### The task
The records are to be copied from the line that contains "The image size" through their last line, word for word, with every picture left out.

────────────────────────────────────────

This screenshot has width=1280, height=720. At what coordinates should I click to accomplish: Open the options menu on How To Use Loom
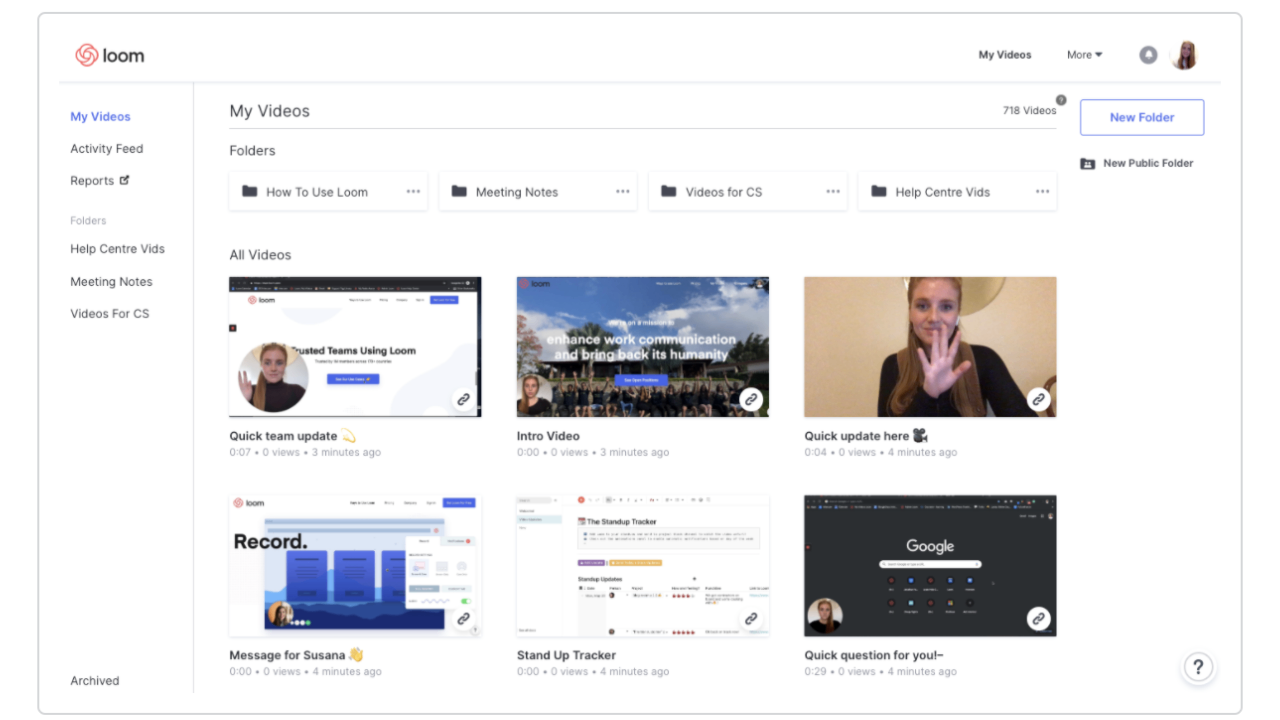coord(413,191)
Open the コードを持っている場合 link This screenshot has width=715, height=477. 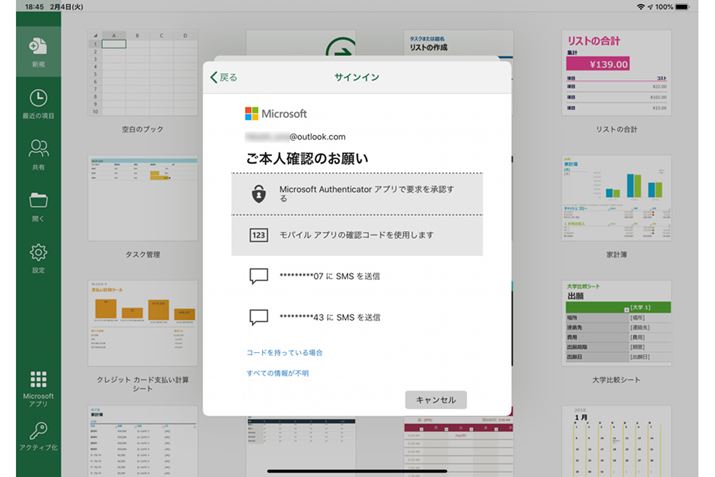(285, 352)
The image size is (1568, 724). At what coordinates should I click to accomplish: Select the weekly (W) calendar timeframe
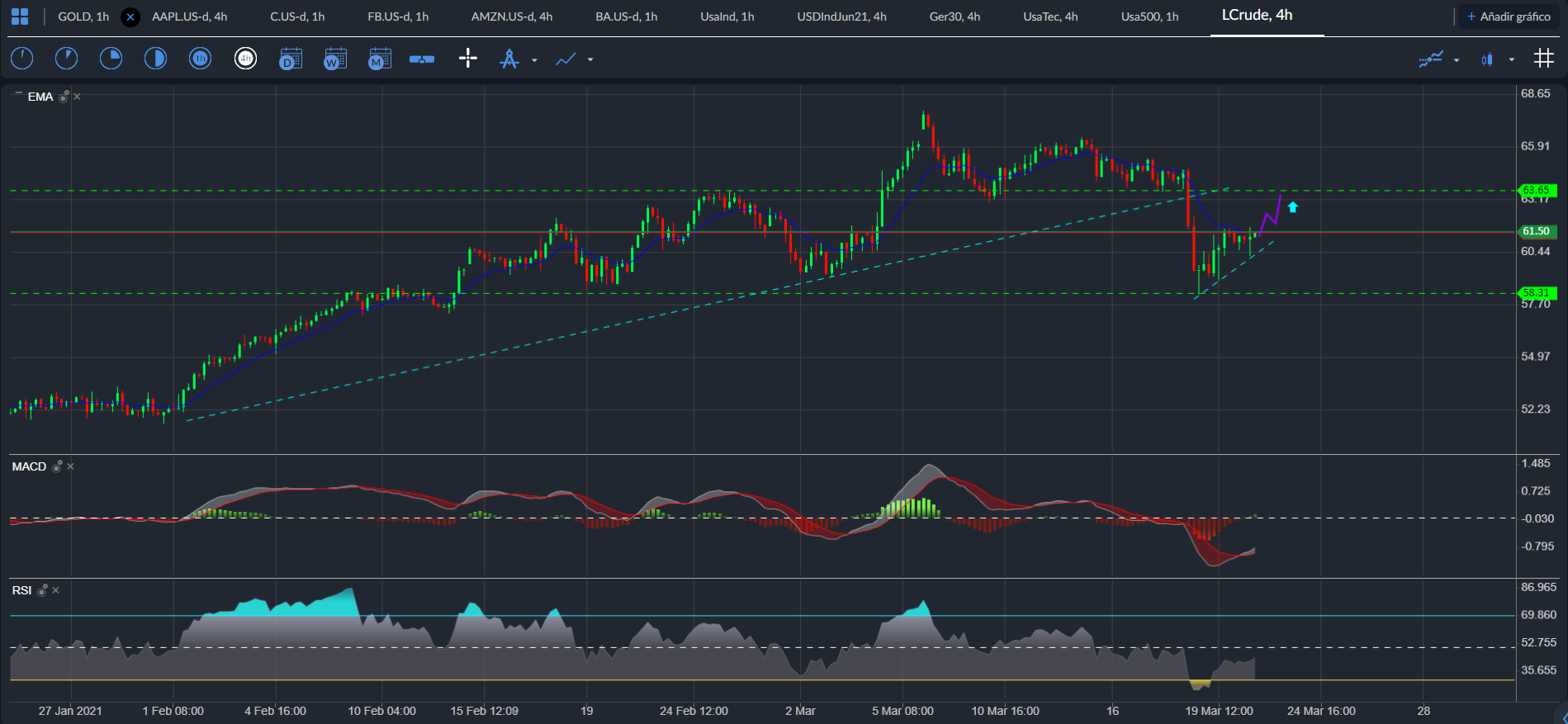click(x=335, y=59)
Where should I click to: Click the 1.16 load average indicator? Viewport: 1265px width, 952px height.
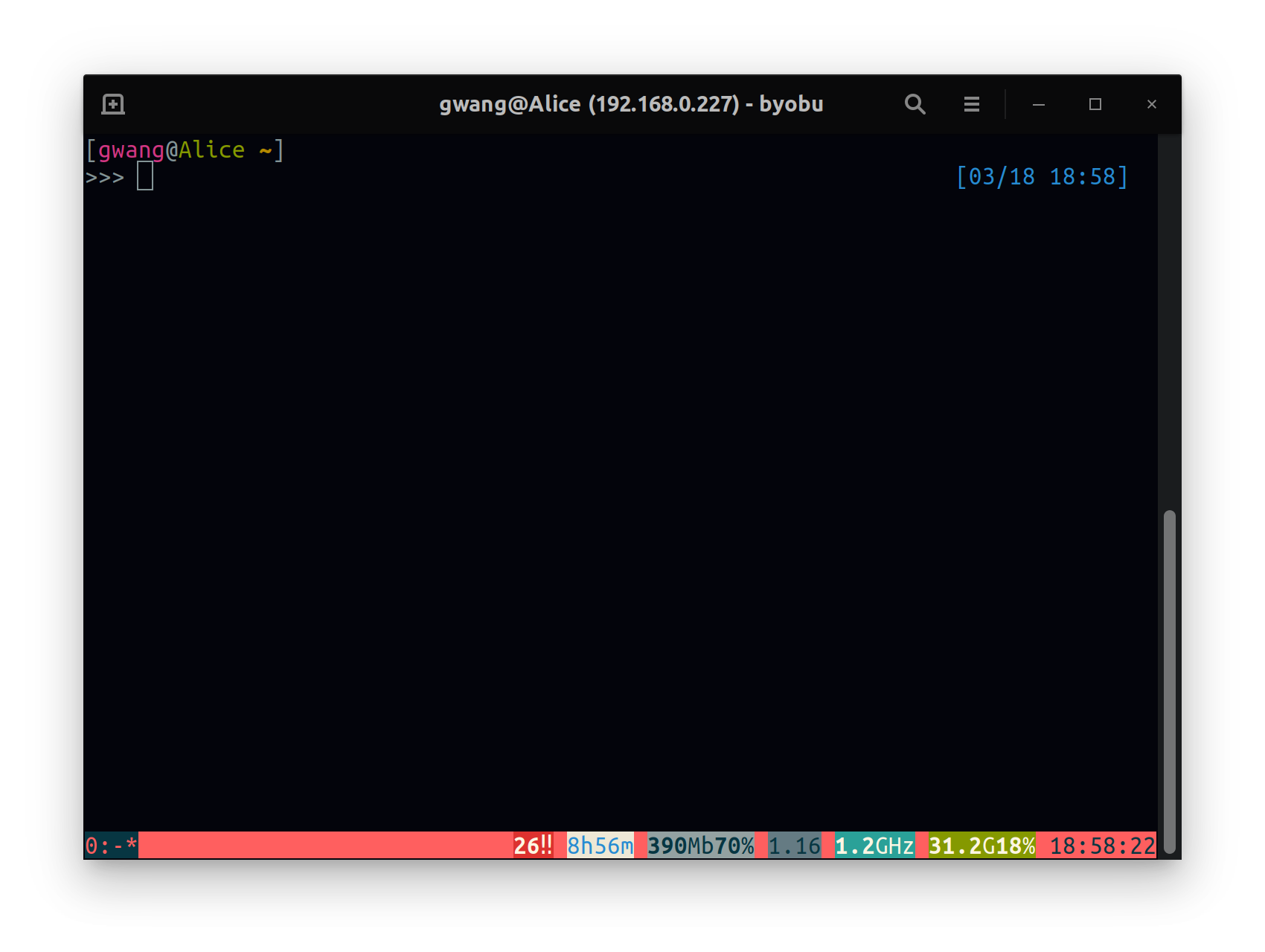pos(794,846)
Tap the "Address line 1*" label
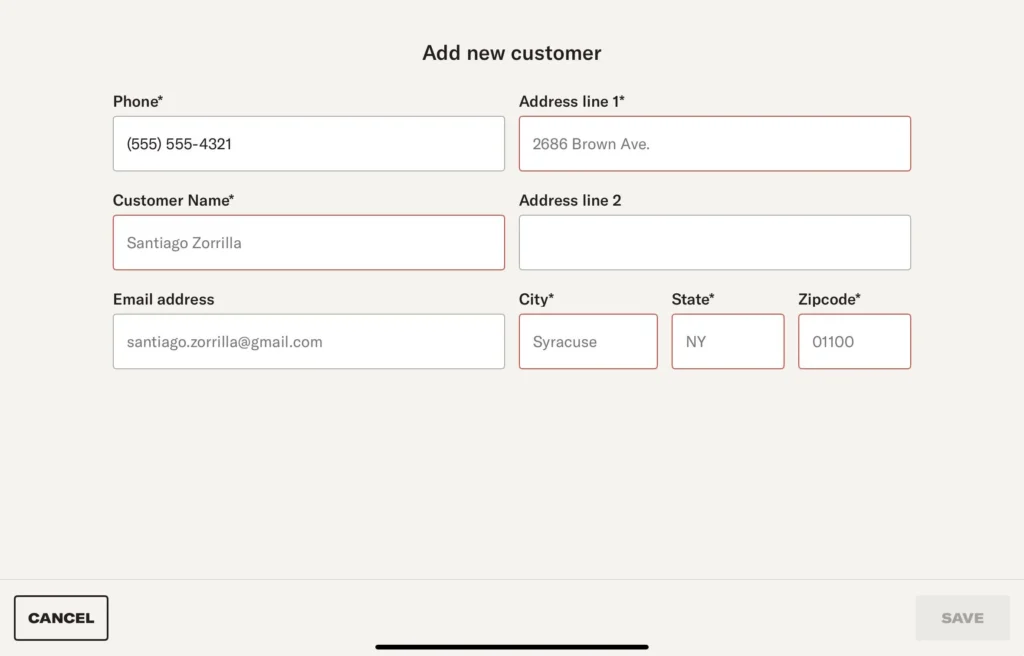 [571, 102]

────────────────────────────────────────

### Task output
The image size is (1568, 724). At what coordinates should I click to accomplish: Select the weekly (W) calendar timeframe
click(x=335, y=59)
Where should I click to: Click the 1.16 load average indicator? Viewport: 1265px width, 952px height.
pos(794,846)
Tap the "Address line 1*" label
 [571, 102]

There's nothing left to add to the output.